--- START TEXT SECTION ---
The early Cambrian fossil assemblages of the Flinders Ranges carbonate successions provide a completely different window into early Cambrian life on a warm, tropical, shallow marine environment over a 30 million year interval, thus complementing the remarkable soft-bodied fossils of Early and Middle Cambrian animal life in the younger, deeper water non-carbonate settings of the Chengjiang Fossil Site World Heritage property (South China) and the Burgess Shale fossil site within the Canadian Rocky Mountain Parks World Heritage property.
End of the Adelaide Rift Complex: Tectonic forces of the “Delamerian Orogeny”, a mountain-building event in the middle to late Cambrian (about 500 million years ago), ended deposition within the Adelaide Rift Complex and produced the spectacular folded strata of the Flinders Ranges. Rejuvenation of the Adelaide Rift Complex in the Cenozoic (from about 65 million years ago) along north-south faults produced the landscape we see today, including erosion and exposure of the basement rocks and the readily accessible 350 million year old geological sequences.
Governance and strategic planning: Four of the component parts are existing protected areas: the Arkaroola Protection Area (protected by the South Australian Arkaroola Protection Act 2012; refer Irving, 2012); Ikara-Flinders Ranges National Park; Vulkathunha-Gammon Ranges National Park; and Ediacara Conservation Park (protected by the South Australian National Parks and Wildlife Act 1972). The Ediacara Fossil Site at Nilpena will become a new National Park in 2021. One component part, Ajax Hill, is a State Heritage Place (protected by the South Australian Heritage Places Act 1993) located on part of the Puttapa pastoral property. The remaining two component parts are located on parts of pastoral properties at Maynards Well and Angorichina; management of existing protected areas is effective to conserve their values. The three component parts on Angorichina, Manyards Well and Puttapa pastoral leases are managed under the South Australian Pastoral Land Management and Conservation Act 1989, and there will be formal conservation agreements put in place for those leases.
--- END TEXT SECTION ---
• TASK REQUIREMENTS:
• A. In the Flinders Ranges passage, what mountain-building event ended deposition within the Adelaide Rift Complex?
• B. Please extract everything in the Flinders Ranges passage from "The early Cambrian" down to "World Heritage property.".
• C. Summarize the Flinders Ranges passage in two sentences.
--- START DATA BLOCK ---
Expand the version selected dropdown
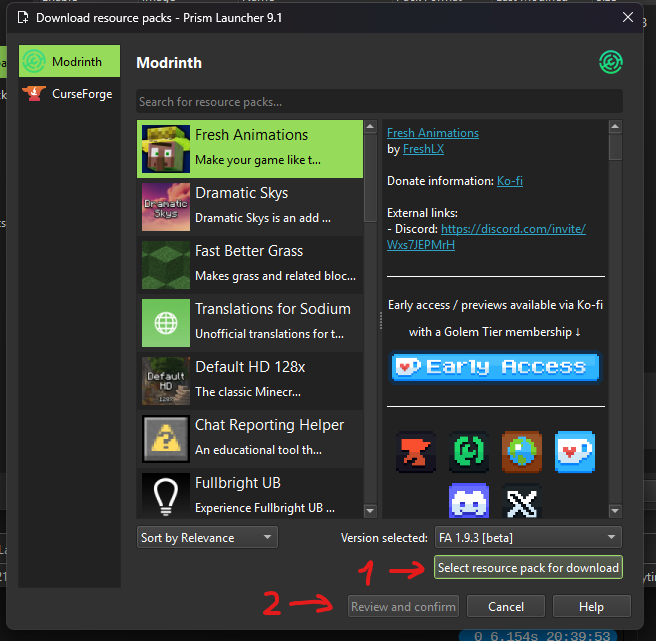The image size is (656, 641). coord(527,538)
--- END DATA BLOCK ---
• ANSWER SET:
• A. The Delamerian Orogeny.

• B.
The early Cambrian fossil assemblages of the Flinders Ranges carbonate successions provide a completely different window into early Cambrian life on a warm, tropical, shallow marine environment over a 30 million year interval, thus complementing the remarkable soft-bodied fossils of Early and Middle Cambrian animal life in the younger, deeper water non-carbonate settings of the Chengjiang Fossil Site World Heritage property (South China) and the Burgess Shale fossil site within the Canadian Rocky Mountain Parks World Heritage property.

• C. The early Cambrian fossil assemblages of the Flinders Ranges record life in a warm, tropical, shallow marine environment over a 30 million year interval, and the Delamerian Orogeny about 500 million years ago ended deposition in the Adelaide Rift Complex and produced the folded strata of the ranges. Four of the component parts are existing protected areas, while three lie on pastoral leases managed under the South Australian Pastoral Land Management and Conservation Act 1989, where formal conservation agreements will be put in place.